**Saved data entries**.
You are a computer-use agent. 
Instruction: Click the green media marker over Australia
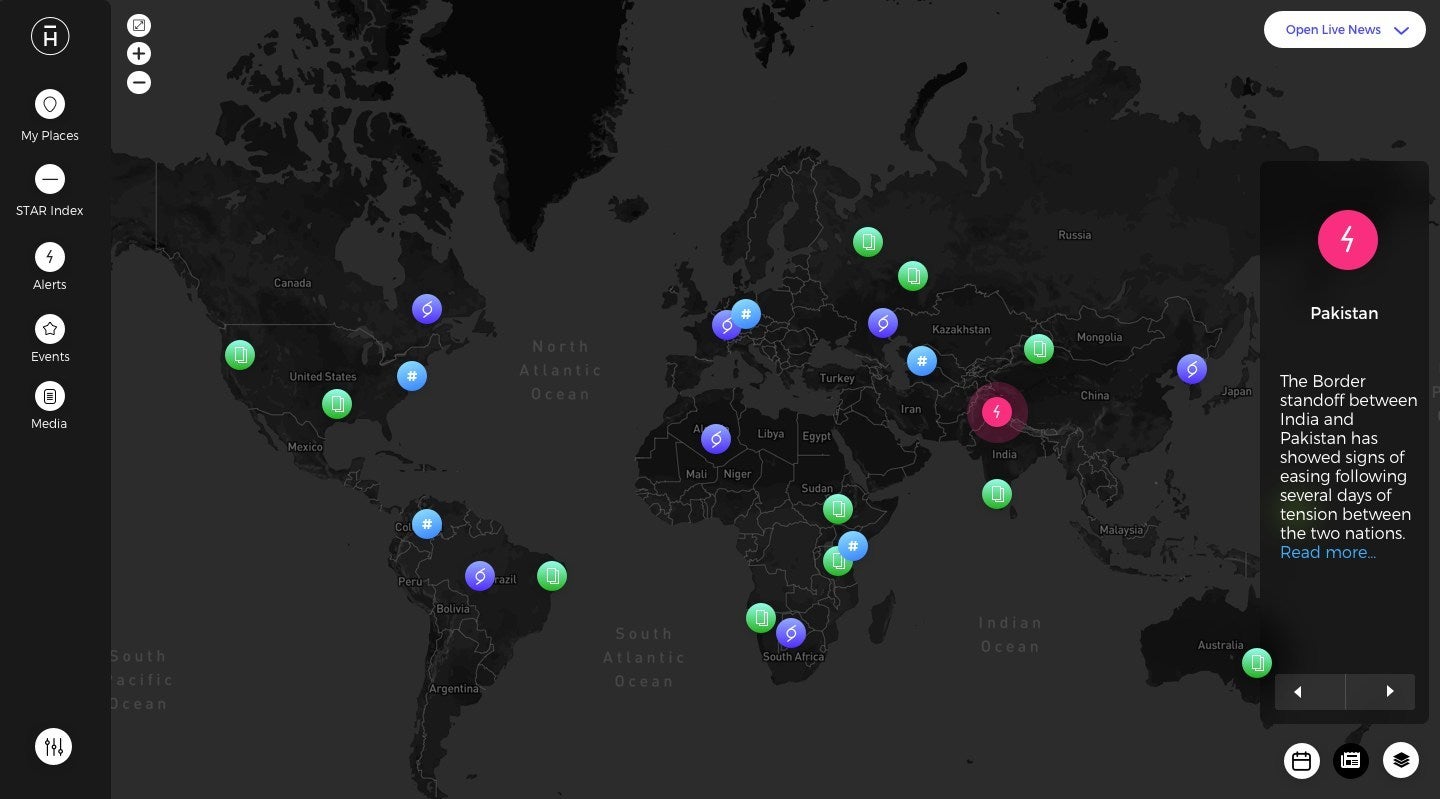point(1256,662)
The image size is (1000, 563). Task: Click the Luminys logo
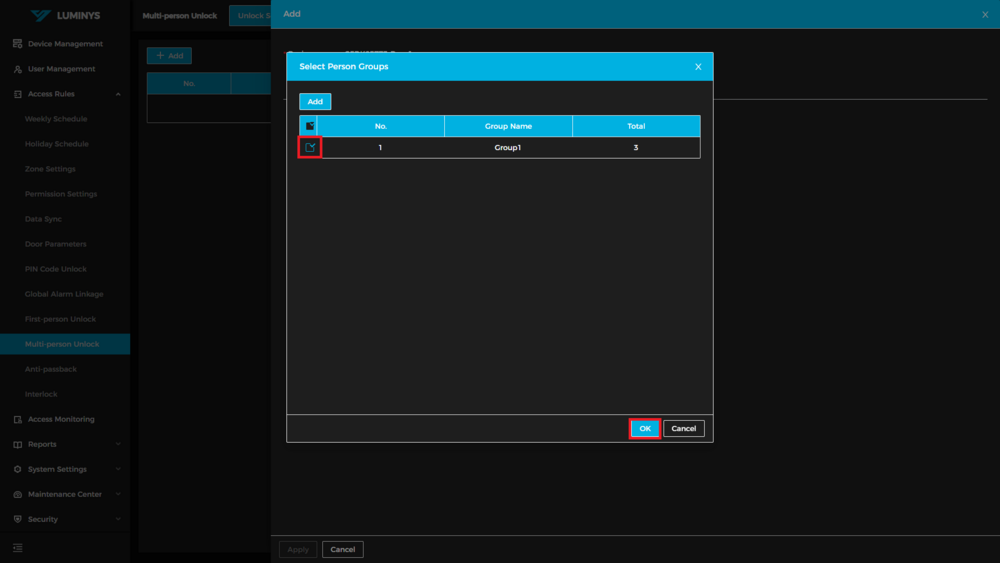(65, 15)
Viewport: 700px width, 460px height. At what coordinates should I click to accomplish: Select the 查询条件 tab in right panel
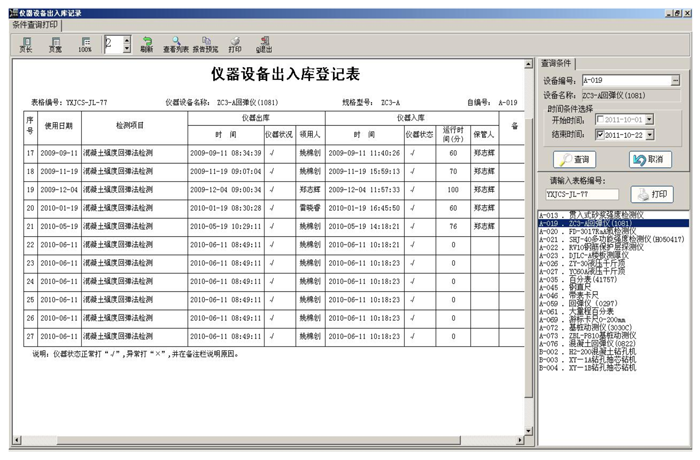pos(557,63)
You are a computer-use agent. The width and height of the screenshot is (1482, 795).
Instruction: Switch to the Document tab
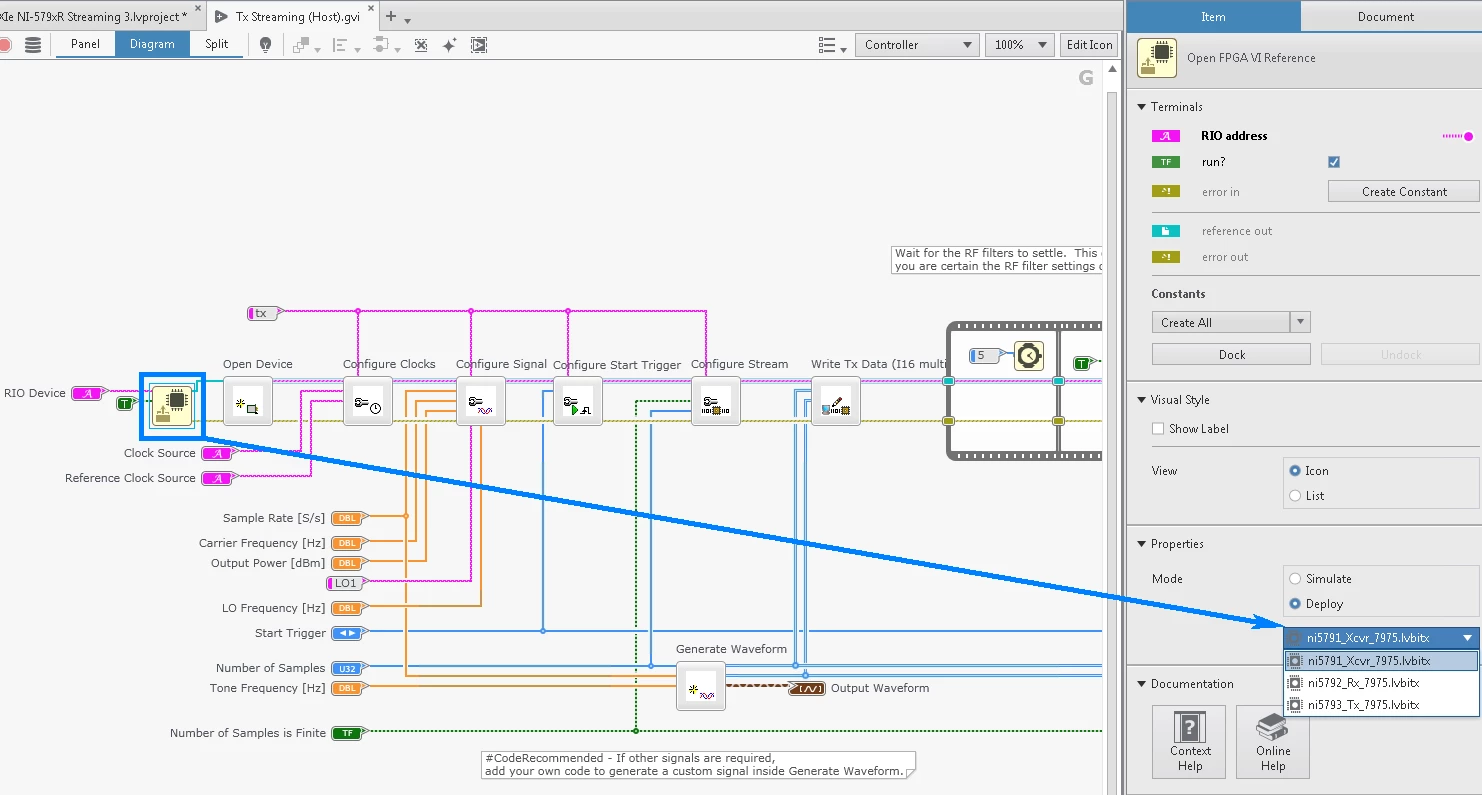pyautogui.click(x=1386, y=16)
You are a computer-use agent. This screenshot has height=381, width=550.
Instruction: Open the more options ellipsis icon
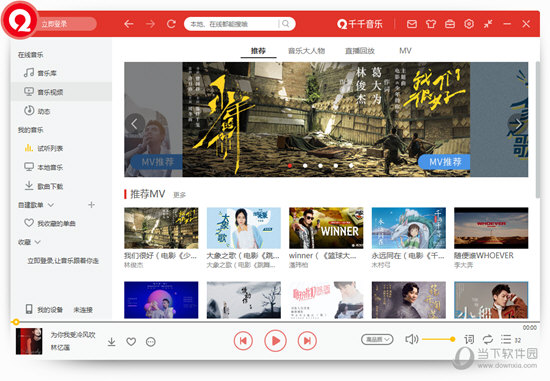tap(151, 342)
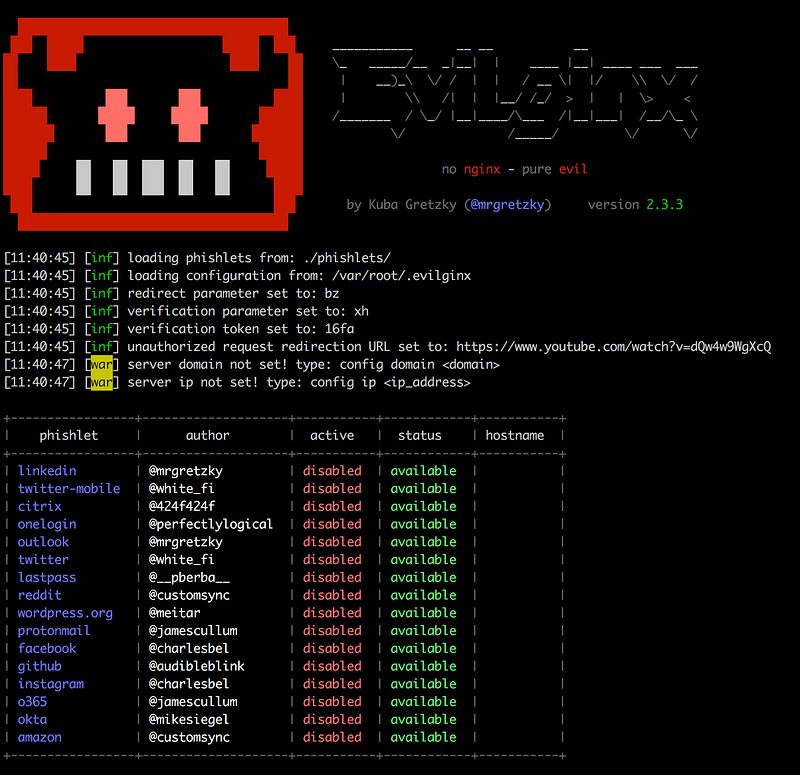Click "disabled" in the twitter-mobile row
The width and height of the screenshot is (800, 775).
point(332,489)
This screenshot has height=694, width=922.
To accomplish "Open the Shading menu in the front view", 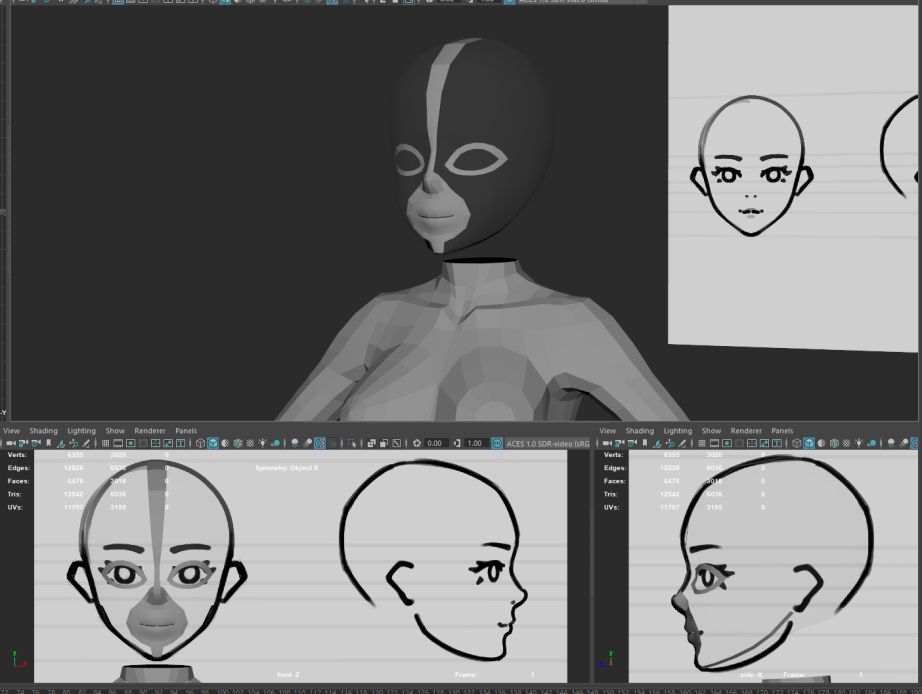I will 43,431.
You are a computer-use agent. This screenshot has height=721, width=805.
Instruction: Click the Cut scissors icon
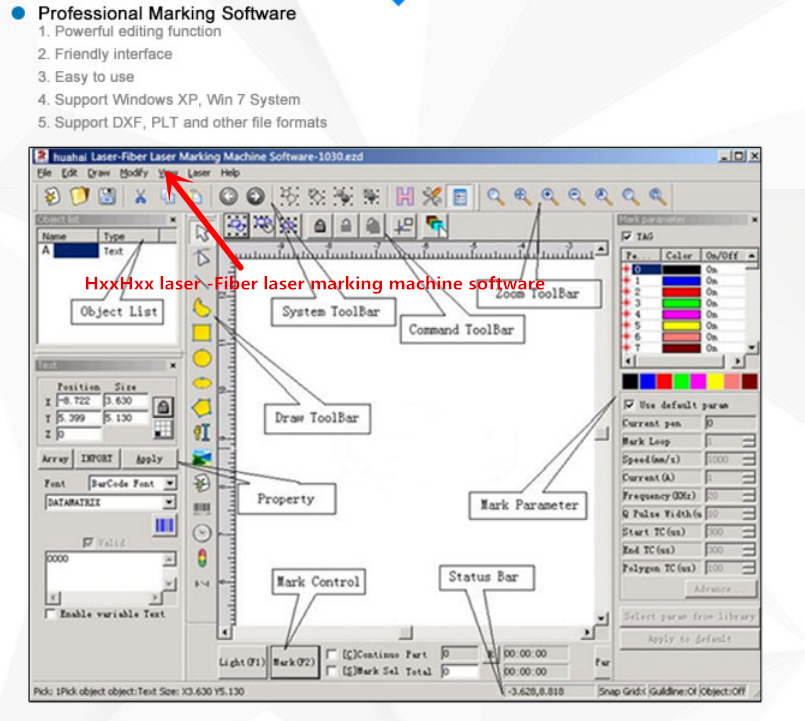coord(140,196)
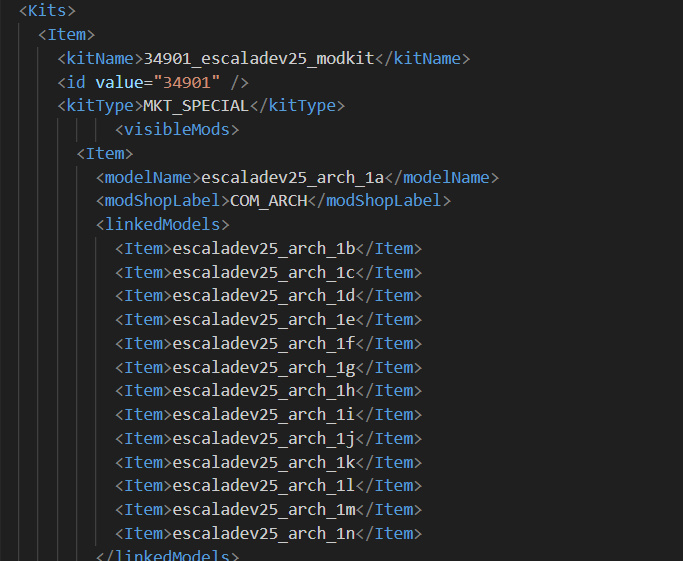Image resolution: width=683 pixels, height=561 pixels.
Task: Click the modelName value escaladev25_arch_1a
Action: 293,177
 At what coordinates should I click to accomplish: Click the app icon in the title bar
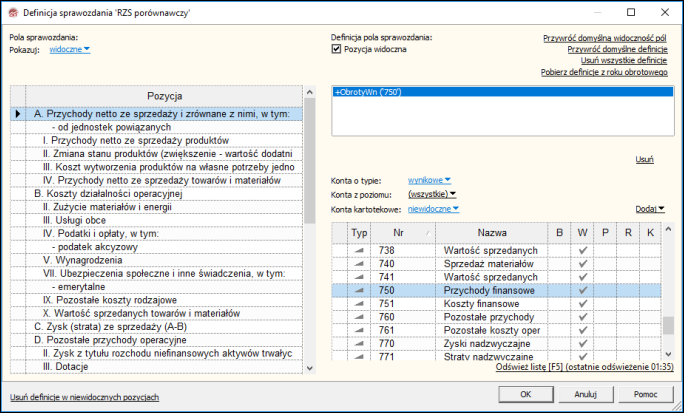tap(14, 13)
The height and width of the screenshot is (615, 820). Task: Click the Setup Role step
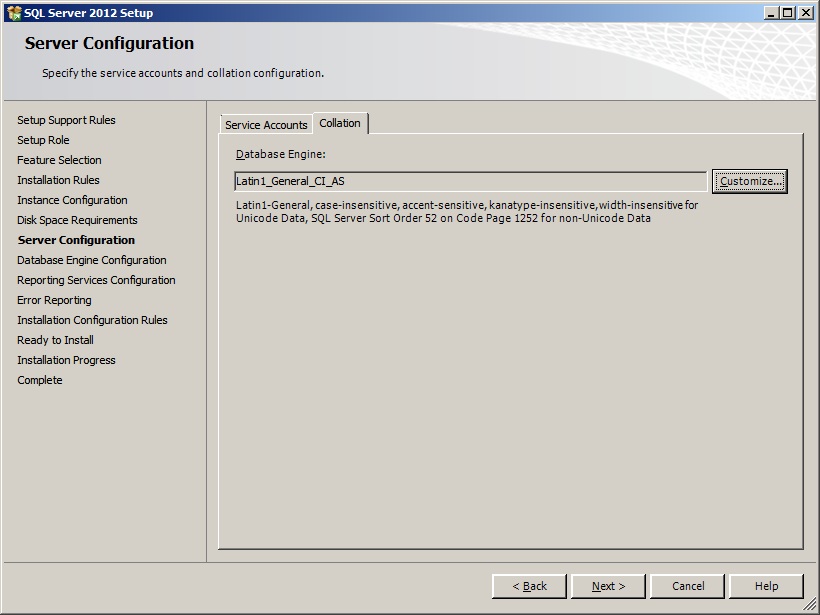[43, 140]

**TASK DETAILS**. If a line of the data contains "This", copy it out.

**ANSWER BOX**.
You are a computer-use agent. This screenshot has height=381, width=550.
This screenshot has height=694, width=922.
You are a computer-use agent. This screenshot has height=721, width=805.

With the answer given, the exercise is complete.